━━━ GIVEN DATA ━━━

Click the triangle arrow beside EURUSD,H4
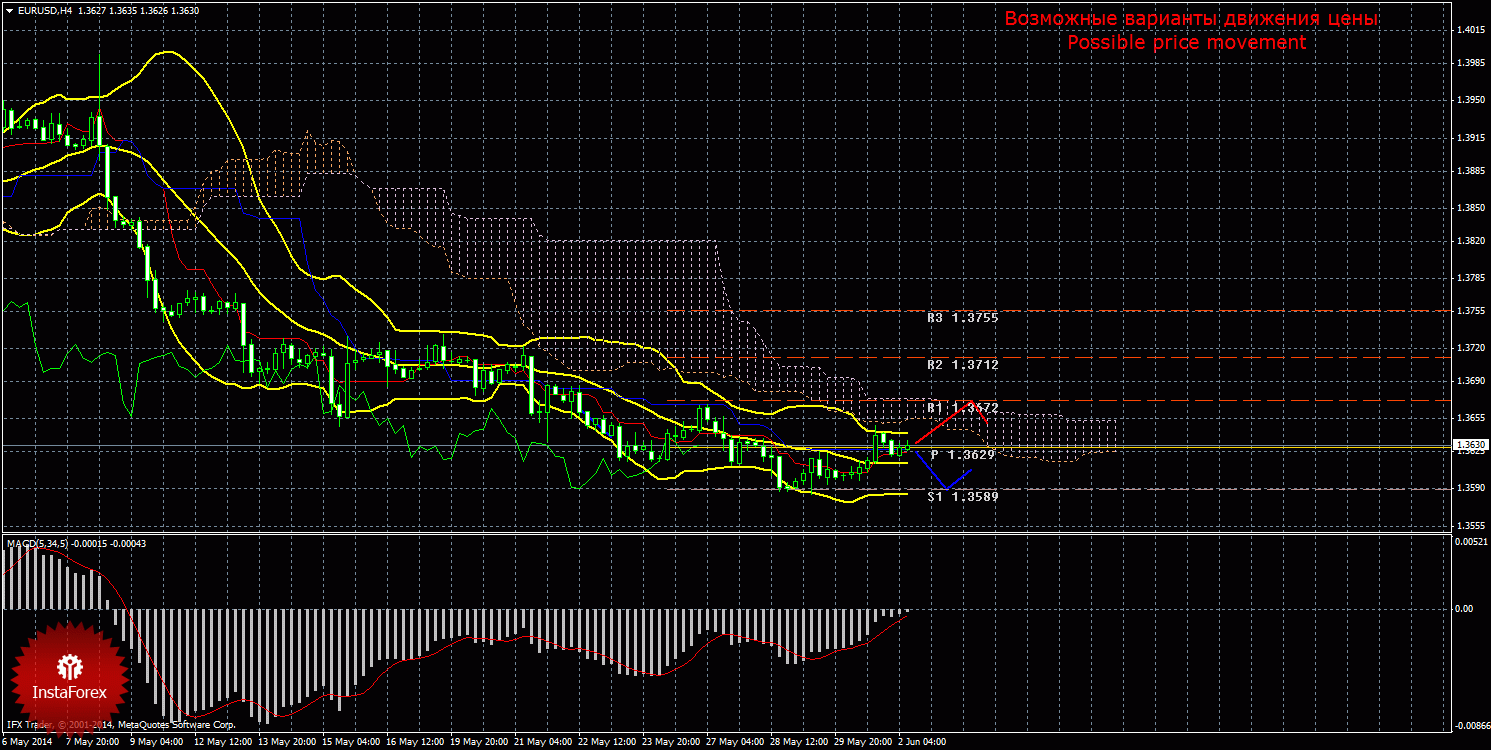point(9,10)
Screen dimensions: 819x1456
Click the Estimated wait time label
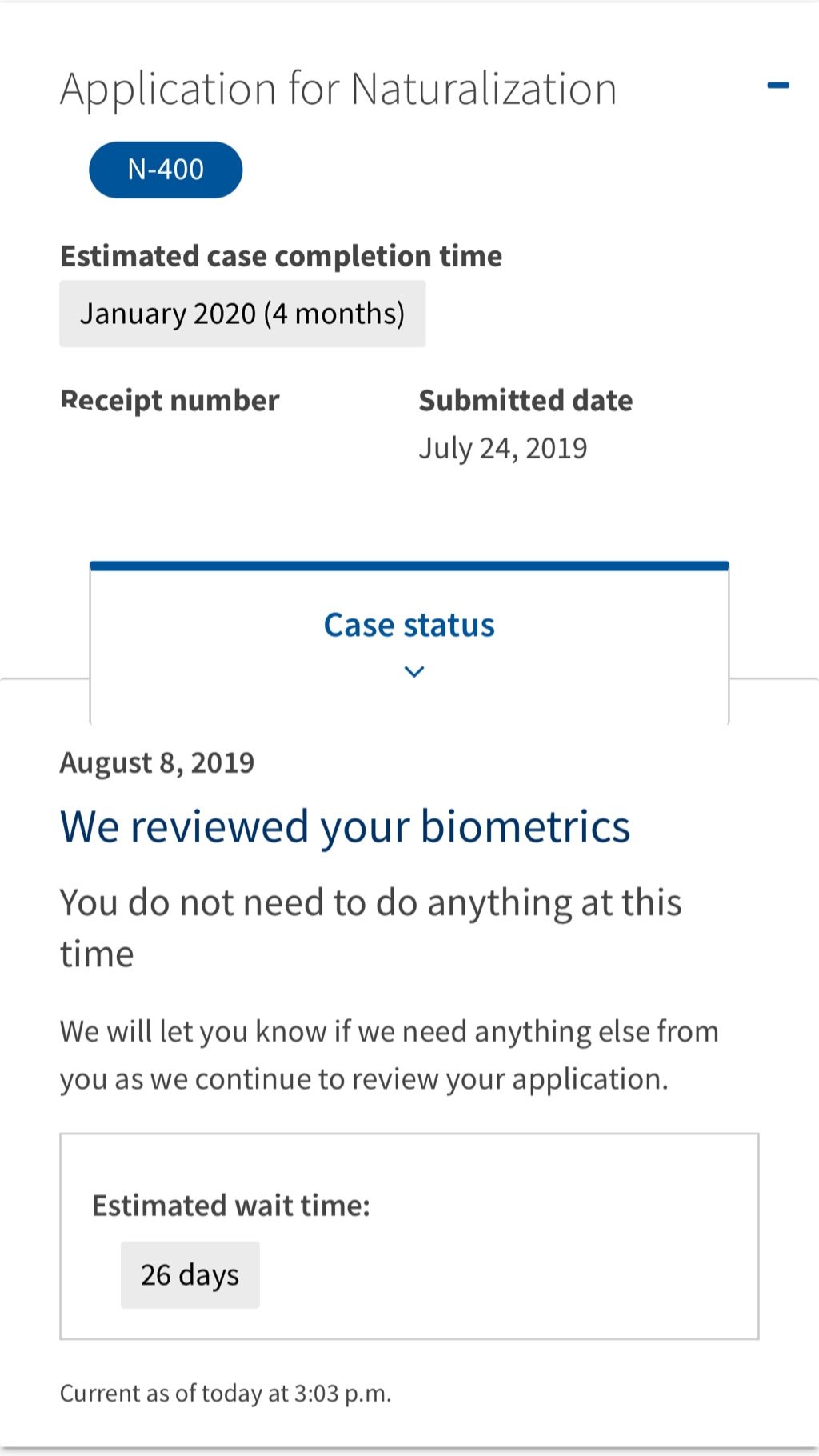(x=231, y=1206)
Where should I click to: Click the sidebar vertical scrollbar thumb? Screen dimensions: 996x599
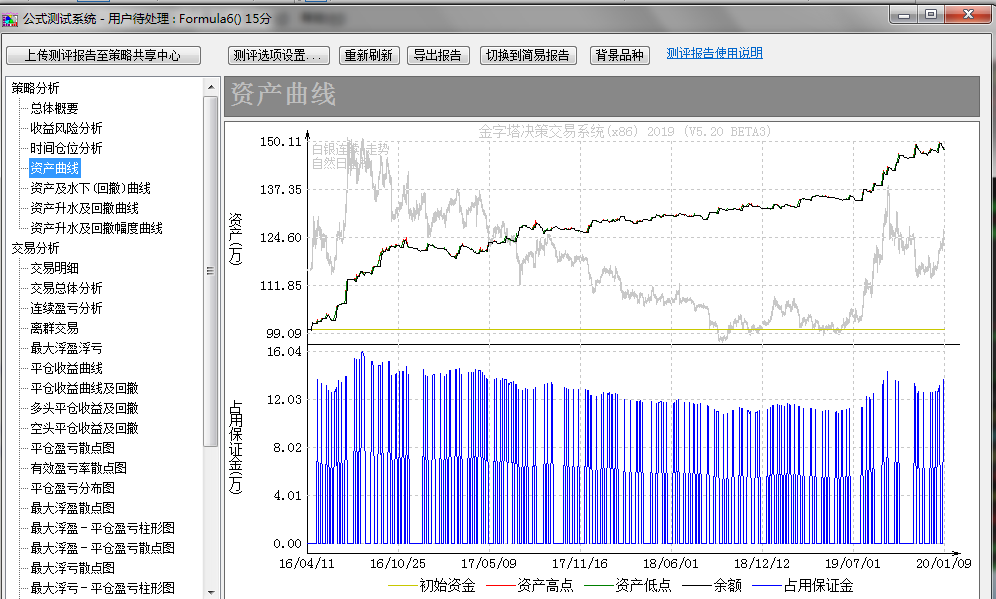click(x=210, y=270)
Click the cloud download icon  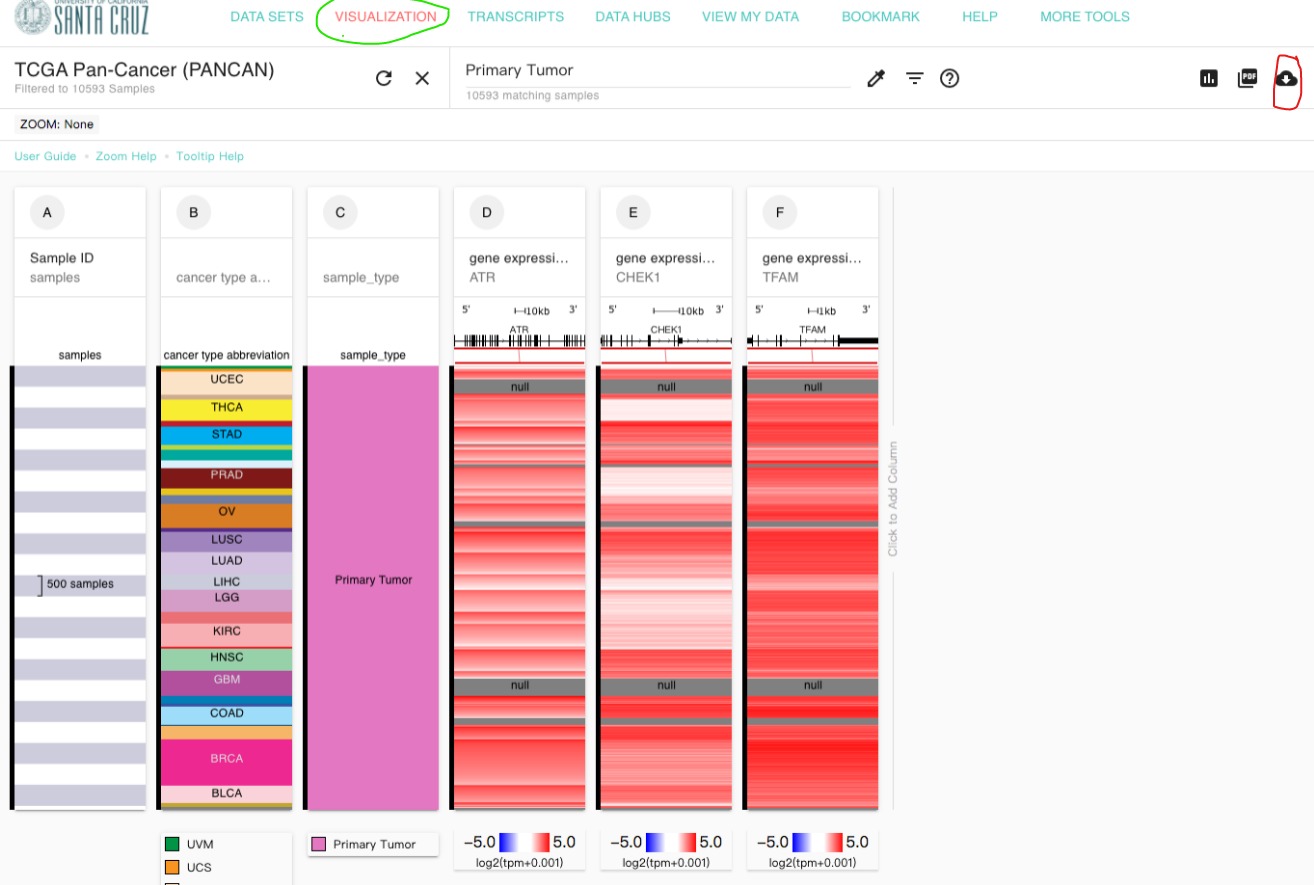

━━━

- **EXERCISE DETAILS**:
Without including any picture, write out the material above verbatim.

- **PROBLEM SOLUTION**:
Click the triangle arrow beside EURUSD,H4
point(9,10)
Screen dimensions: 819x1456
Click the Estimated wait time label
(x=231, y=1206)
Where should I click to: Click the sidebar vertical scrollbar thumb? Screen dimensions: 996x599
click(x=210, y=270)
Click the cloud download icon  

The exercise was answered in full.